When Allston grew too sick to work, Musel stepped into his job. Allston died in June.
Each afternoon, beyond the kitchen doors, the dinner crowd starts to gather: women with bags, men who talk to themselves, wind-burned day laborers.
Sometimes, 200 people show up for dinner. Musel still can see himself in many of these folks. He knows many are still locked in the grip of addiction, committing suicide by degrees. "Old friends who didn't make it," he calls them.
"There are also mental problems," he says. "I'm one of the few who got out."
Working here is no dream job, he says. Yet he can say this: "It's a constant reminder to stay sober."
He enjoys the challenge of coming in each day, seeing what has been donated by restaurants and grocers and finding ways to use it. If he gets leftover mashed potatoes from KFC, he makes shepherd's pie. If he has chicken, he makes chicken and rice, a favorite here. Fresh beans go into the steamer.
Musel used to worry a little that by feeding people here, he was enabling them, helping them to continue their habits and homelessness. But that worry passed.
"These people have so much more than addiction. They are in such distress," he says. He knows that for many of them, food is only an afterthought. He was like that, too, in the bad old days.

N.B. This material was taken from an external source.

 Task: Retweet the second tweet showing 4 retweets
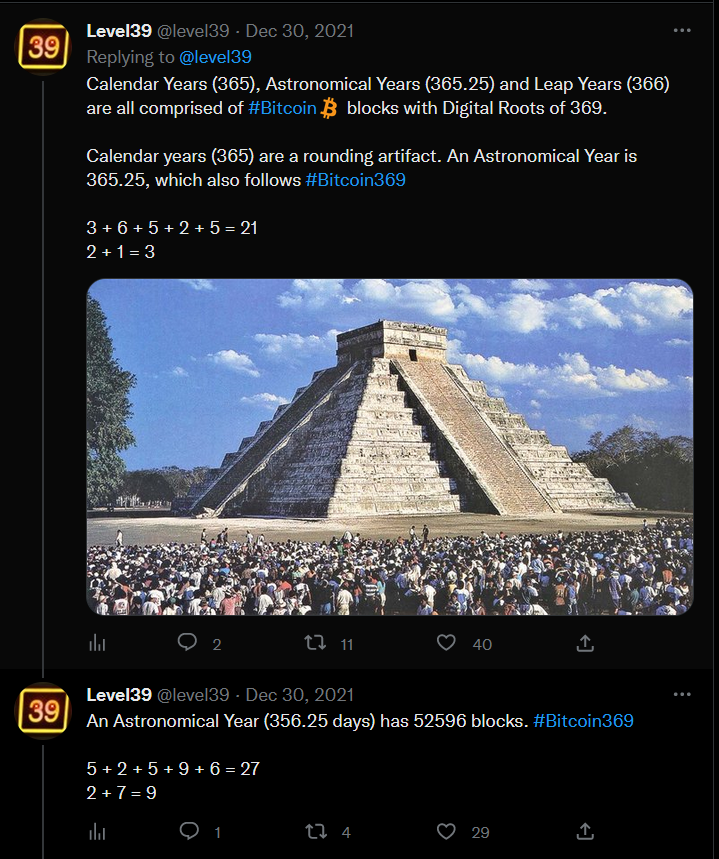(x=316, y=832)
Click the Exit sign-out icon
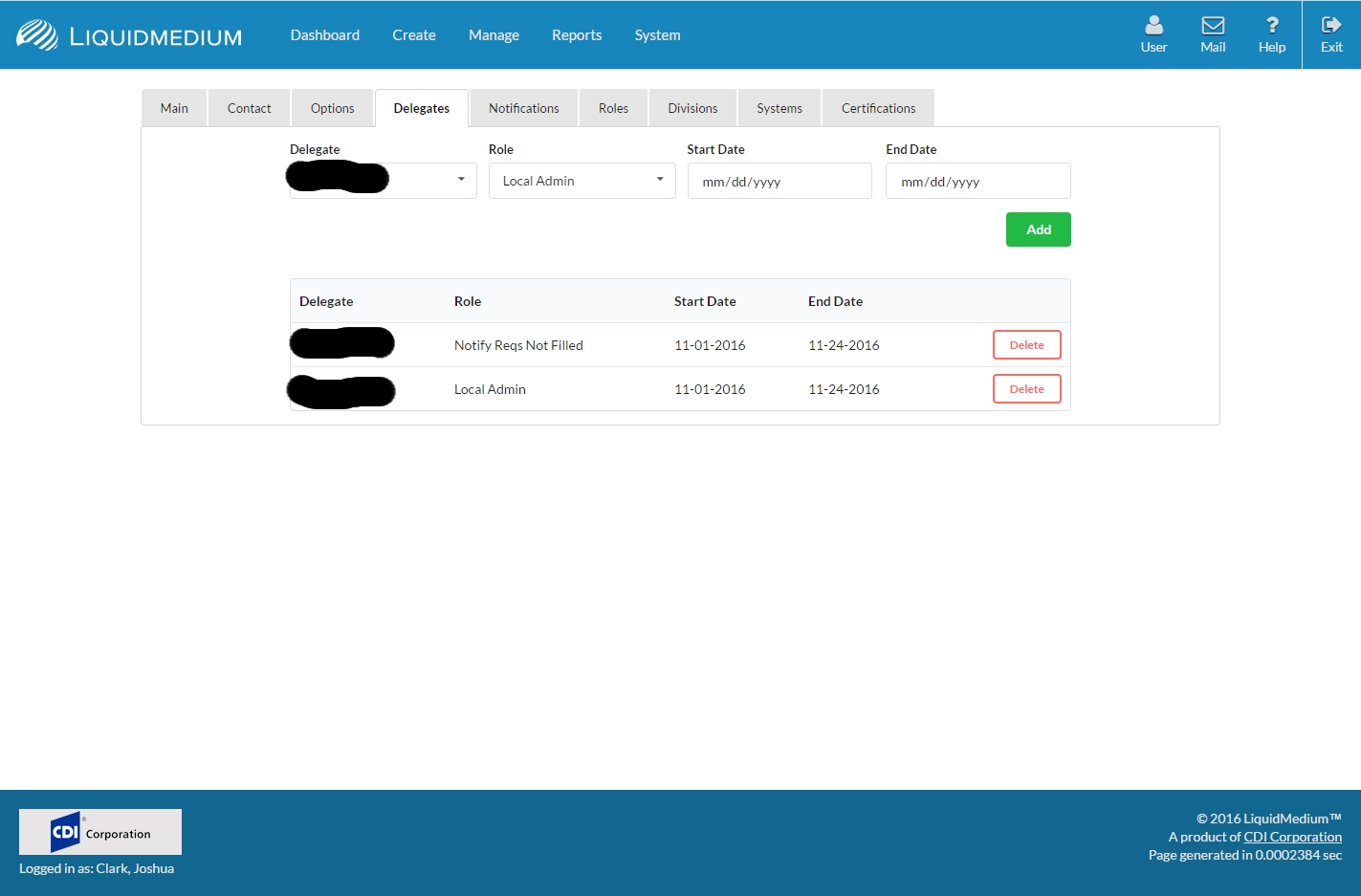 tap(1331, 26)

"I didn't mind staying three or four days without eating anything,' he says. Then -- by some miracle, he guesses -- his life changed.
Now, every day in the kitchen he is grateful.
"I got so lucky," he says. "It's hard work, but I'm the luckiest guy on Earth."
It is a raw night in spring. Out in the dining room, the round tables are filled with hungry men and women.
"Thank you, God, for giving us a place like this to get ourselves together," says a man named Alvin, who has a scar on his face and a mangled right hand.
At one table are two small children. The curly-haired boy is eating a muffin. They don't live in Montgomery County, but their mother, Shannon Young, says she brings them on the train when she is out of money. "I have to make sure my kids eat," she says.
"The food is good," says a young man who has finished his blue plate of stewed lamb, mashed potatoes, corn and beans.
"There was a very good, fresh salad," he adds softly. The man, whose initials are "E.A.," says he has lost everything. This place, he says, is "a blessing."